The law firm hired Jennifer Rodriguez as a legal assistant for its Denver office in January 2017. At the time she was hired, Rodriguez was approximately six to seven months pregnant, according to the complaint. After about 10 days on the job, she disclosed her pregnancy to a firm associate who then told the firm founding shareholder, and she was fired the following day. According to the complaint, she was also asked if she suffered from any complications due to the pregnancy, whether she “keep the baby,” and whether she was acting as a surrogate. 

Also according to the EEOC, the Bendinelli Law Firm’s explanation for Rodriguez’s termination was because she failed to disclose her pregnancy in the interview, a move the EEOC challenged as unlawful and discriminatory. 

Mary Jo O’Neill, regional attorney for the EEOC’s Phoenix District, which includes Colorado, said employers often feel “hoodwinked” by prospective employees who do not disclose a pregnancy and later request leave, but employers may not ask about pregnancies and job applicants have no duty to disclose a pregnancy.
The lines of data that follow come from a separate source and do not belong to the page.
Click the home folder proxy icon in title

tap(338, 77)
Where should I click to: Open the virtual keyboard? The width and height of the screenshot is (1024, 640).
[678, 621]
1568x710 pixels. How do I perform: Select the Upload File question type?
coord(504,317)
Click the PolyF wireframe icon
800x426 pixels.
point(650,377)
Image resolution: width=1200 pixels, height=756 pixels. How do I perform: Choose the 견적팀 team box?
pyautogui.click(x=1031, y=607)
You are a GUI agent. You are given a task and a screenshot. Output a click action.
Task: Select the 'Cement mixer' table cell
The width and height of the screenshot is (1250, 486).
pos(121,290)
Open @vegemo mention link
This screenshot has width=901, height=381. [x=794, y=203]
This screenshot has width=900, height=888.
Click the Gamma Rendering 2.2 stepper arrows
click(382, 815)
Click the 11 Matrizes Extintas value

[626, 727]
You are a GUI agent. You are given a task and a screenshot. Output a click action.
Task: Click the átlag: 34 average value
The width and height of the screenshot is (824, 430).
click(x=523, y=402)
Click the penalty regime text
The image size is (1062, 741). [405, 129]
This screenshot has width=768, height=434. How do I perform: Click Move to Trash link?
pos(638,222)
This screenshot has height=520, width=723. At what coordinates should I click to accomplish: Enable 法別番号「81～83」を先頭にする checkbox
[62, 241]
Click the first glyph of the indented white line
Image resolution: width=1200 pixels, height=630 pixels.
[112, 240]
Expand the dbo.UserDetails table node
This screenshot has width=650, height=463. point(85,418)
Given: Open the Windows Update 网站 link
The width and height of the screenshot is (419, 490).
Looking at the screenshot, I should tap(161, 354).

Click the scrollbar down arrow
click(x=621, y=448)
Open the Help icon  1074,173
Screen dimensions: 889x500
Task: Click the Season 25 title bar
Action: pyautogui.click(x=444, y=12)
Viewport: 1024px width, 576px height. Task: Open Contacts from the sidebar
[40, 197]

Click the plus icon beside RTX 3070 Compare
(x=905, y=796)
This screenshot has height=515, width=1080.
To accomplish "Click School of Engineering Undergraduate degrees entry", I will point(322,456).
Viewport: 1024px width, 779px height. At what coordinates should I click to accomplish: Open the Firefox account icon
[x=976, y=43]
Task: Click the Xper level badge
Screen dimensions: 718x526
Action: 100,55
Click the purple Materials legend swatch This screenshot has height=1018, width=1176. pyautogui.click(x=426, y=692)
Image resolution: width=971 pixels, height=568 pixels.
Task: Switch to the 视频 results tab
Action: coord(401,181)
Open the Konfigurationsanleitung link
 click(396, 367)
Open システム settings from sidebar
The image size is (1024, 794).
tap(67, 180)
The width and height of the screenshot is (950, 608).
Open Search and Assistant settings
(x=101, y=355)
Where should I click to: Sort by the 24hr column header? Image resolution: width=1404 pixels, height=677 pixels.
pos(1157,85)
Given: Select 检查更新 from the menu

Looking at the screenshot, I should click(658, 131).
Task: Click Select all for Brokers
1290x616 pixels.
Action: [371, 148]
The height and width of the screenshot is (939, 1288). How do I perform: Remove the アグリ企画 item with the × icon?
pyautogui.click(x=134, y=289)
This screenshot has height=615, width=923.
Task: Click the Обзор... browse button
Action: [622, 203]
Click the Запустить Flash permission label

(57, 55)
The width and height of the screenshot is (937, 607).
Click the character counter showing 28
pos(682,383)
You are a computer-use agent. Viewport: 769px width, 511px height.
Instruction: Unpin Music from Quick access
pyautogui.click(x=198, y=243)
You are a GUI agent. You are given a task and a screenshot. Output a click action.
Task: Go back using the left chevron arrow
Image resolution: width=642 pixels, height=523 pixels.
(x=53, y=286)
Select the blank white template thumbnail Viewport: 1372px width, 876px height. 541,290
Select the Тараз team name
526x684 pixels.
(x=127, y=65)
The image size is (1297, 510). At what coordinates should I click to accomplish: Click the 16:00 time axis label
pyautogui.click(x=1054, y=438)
She said the fact pattern of the case is “very typical.” 

“Women are of course afraid to tell prospective or even current employers they’re pregnant because of bad employers,” she said. “Most women take leave after they have their baby, and there seems to be intolerance among employers about that need.” 

O’Neill said such alleged conduct violates Title VII of the Civil Rights Act of 1964, as amended by the Pregnancy Discrimination Act, which prohibits pregnancy discrimination in employment.  

The law firm was made the subject of the lawsuit after earlier settlement agreements failed following an EEOC investigation regarding discrimination claims.  

The settlement includes a two-year consent decree that requires the Bendinelli Law Firm to pay $30,000 to Rodriguez for back pay, front pay compensatory and punitive damages, injunctive relief and interest. In addition, the decree requires the law firm to adopt and maintain policies and practices that will provide its employees a workplace free of pregnancy discrimination in the future and that will encourage employees to report discriminatory conduct.  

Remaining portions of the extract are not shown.